Analyse CBE applications in PatSnap Eureka →Assignee landscape, IP concentration, and strategic implications
Innovation in the CBE space is concentrated among a small number of US academic and commercial players — Harvard, Beam Therapeutics, Intellia Therapeutics, University of Massachusetts, and Rutgers — with meaningful parallel activity in China (Chinese Academy of Sciences groups, ShanghaiTech University) and emerging European assignees (Cellectis, Italian CNR). The Israel (IL) jurisdiction appears repeatedly as a PCT national phase entry point rather than as a locus of Israeli origination.
“Freedom-to-operate is tightly concentrated around Harvard and Beam Therapeutics: the foundational CBE patents and next-generation off-target reduction IP are held or licensed through Harvard and commercialised by Beam Therapeutics, which holds active or pending US, AU, and WO filings.”
Beam Therapeutics Inc. (Cambridge, MA) is the most prolific CBE-specific patent assignee in this dataset, with filings in WO (2020), AU (2021, pending), and US (2022, pending) directed to nucleobase editors with reduced off-target deamination. President and Fellows of Harvard College holds the core foundational patent on AAV delivery of split nucleobase editors (IL, 2019, pending), reflecting the academic origination of the CBE platform under the David Liu laboratory. Intellia Therapeutics holds two parallel 2023 IL filings on mRNA-delivered cytidine deaminase systems, signalling a clinical-stage company’s CBE pipeline. Cellectis S.A. (France) holds the 2025 JP TALE base editor patent targeting primary T cells and HSCs, representing European therapeutic cell engineering activity.

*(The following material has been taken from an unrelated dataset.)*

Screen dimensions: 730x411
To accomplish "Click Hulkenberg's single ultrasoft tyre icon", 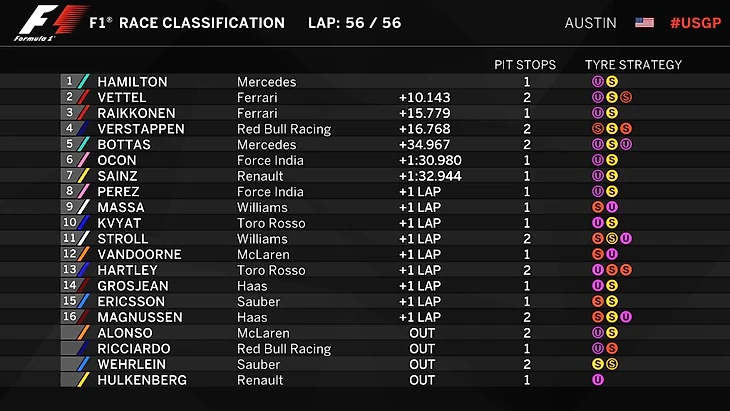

For entrants, the strategic picture is clear: filing on newly characterised deaminase enzymes — especially those with narrow editing windows or distinct sequence contexts — represents a tractable IP entry point orthogonal to core Cas9 fusion architecture claims. TALE-based (Cellectis), aptamer-mediated (Rutgers, Revvity), and novel deaminase-based systems (Chinese Academy of Sciences, Italian CNR) all represent architecturally differentiated approaches that can be pursued without directly infringing the Harvard/Beam Therapeutics IP stack. Regulatory and safety differentiation will additionally require whole-genome and whole-transcriptome off-target deamination assays as IND-enabling study components — an area where standardised reporting benchmarks, as tracked by PatSnap’s innovation intelligence resources, remain actively evolving.
CBE patent activity in this dataset is concentrated among US players (Harvard University, Beam Therapeutics, Intellia Therapeutics, University of Massachusetts, Rutgers) with parallel activity from Chinese Academy of Sciences groups and European assignees including Cellectis S.A. (France) and Consiglio Nazionale delle Ricerche (Italy).
The field’s regulatory trajectory is being shaped by the need for quantitative off-target profiling. Across this dataset, the convergence on whole-genome and whole-transcriptome deamination assays as acceptance criteria for IND-enabling studies is clear. R&D investment in high-sensitivity detection platforms and standardised benchmarks — aligned with guidance from bodies such as EMA and PatSnap Insights — will be essential for clinical advancement.